From Saturday onwards, the course is fully residential and accommodation and food are included for the rest of the week:
Land-based (Fort George, Vis Island): island accommodation for the week.
Yacht-based (currently the British Virgin Islands): shared cabins onboard the yacht.
Meals are included from Saturday breakfast through Friday's showcase brunch. The Friday-night arrival meal and any meals before Saturday morning are on you.
The shape of the week
Friday (Day 1): arrival, 16:00 welcome briefing with your instructor and crewmates. Group dinner cooked by the instructor (no student pressure). Sleep.
Saturday (Day 2): meet ashore at 10:00. Framework lecture, walk-through of the week's menus, lunch ashore, long provisioning trip. On yacht-based courses the yacht is released by the previous charter from 15:00 to 16:00; you board, stow the galley as a team, and cook your first dinner that evening (instructor leads, you assist).
Sunday to Thursday: three full guest-style services per day (breakfast, lunch, dinner). Roles rotate. Pace builds through the week.
Thursday: trial-day rehearsal. Individual brief in the morning, three to four hours to plan, prep, and deliver lunch under instructor observation. Detailed feedback after. Signature plate in the evening.
Friday (Day 8): showcase brunch combining the week's strongest moments, individual debrief, certificates.
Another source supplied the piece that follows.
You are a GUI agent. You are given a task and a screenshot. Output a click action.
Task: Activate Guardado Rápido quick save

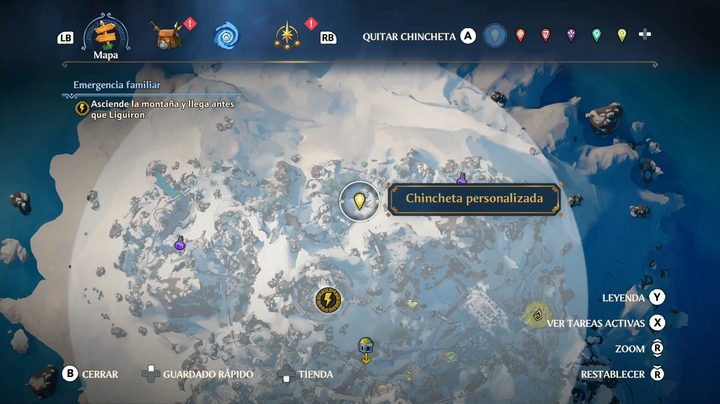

Course closes at 15:00. Most students depart Friday evening or Saturday morning.
A typical day from Sunday onwards
Early morning: quiet kitchen, brief prep for breakfast, read the prep list.
Breakfast service: fast, often plated to order.
Mid-morning: clean down, reset, brief on the day, top-up provisioning if needed.
Lunch prep and service: composed plates or family-style platters.
Afternoon: clean down, crew meal if needed, dinner mise. Slow-cooks already running come into focus.
Dinner prep and service: sauces tasted and corrected, garnishes ready, plate map drawn, pace at the pass.
Late evening: kitchen down, tomorrow's prep list written before you sit down.
Long days are the norm. Expect to be on your feet 12 hours a day for most of the week.
Specific kitchen address, accommodation suggestions, transfer details, and any week-specific notes are sent by email before you fly and confirmed in your WhatsApp crew group.